[WHAT YOU SHOULD DO]:
Wherever the word "will" appears in a line of the records, copy that line.

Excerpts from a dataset
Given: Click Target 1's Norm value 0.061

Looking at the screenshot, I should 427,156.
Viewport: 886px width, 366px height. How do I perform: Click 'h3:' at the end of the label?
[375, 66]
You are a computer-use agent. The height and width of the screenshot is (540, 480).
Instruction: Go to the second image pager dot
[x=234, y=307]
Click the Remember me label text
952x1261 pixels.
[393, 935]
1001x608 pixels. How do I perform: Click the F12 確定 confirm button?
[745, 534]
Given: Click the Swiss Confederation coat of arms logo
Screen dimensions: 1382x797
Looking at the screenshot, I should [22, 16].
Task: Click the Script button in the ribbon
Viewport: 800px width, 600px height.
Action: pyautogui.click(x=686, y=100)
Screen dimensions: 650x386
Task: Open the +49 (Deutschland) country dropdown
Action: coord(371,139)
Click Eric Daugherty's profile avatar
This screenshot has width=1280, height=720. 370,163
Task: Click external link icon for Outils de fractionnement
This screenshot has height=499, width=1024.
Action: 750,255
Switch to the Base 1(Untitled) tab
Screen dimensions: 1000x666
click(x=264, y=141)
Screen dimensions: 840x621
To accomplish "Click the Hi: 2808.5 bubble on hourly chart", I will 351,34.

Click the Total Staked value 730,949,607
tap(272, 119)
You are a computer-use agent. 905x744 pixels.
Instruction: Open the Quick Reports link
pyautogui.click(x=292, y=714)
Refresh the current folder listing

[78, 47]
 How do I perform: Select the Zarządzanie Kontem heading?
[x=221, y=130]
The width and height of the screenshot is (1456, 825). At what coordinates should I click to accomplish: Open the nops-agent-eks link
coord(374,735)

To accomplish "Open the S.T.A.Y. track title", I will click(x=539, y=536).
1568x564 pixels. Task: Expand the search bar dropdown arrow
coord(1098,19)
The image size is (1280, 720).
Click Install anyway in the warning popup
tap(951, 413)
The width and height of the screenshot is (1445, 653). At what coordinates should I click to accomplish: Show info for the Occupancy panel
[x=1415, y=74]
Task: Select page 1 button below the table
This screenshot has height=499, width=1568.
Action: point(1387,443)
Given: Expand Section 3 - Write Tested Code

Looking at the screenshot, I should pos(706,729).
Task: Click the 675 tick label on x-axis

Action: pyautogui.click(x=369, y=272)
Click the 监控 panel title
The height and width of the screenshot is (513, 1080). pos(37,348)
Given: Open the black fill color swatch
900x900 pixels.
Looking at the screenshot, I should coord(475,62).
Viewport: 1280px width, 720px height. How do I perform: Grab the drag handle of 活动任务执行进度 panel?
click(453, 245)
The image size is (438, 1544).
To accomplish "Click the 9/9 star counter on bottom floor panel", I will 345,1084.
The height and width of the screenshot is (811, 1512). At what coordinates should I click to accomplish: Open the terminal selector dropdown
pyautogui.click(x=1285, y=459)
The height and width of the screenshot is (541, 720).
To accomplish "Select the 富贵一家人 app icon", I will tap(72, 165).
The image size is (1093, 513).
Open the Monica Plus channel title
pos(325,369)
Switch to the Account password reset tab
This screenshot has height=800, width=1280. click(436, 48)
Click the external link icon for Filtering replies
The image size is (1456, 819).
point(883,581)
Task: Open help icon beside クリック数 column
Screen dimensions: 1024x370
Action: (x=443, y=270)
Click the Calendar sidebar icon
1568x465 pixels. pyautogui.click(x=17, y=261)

[SOLUTION TO THIS PROBLEM]:
To accomplish "Click the Hi: 2808.5 bubble on hourly chart", I will 351,34.
To accomplish "Open the S.T.A.Y. track title", I will click(x=539, y=536).
To accomplish "Click the 9/9 star counter on bottom floor panel", I will 345,1084.
To accomplish "Select the 富贵一家人 app icon", I will tap(72, 165).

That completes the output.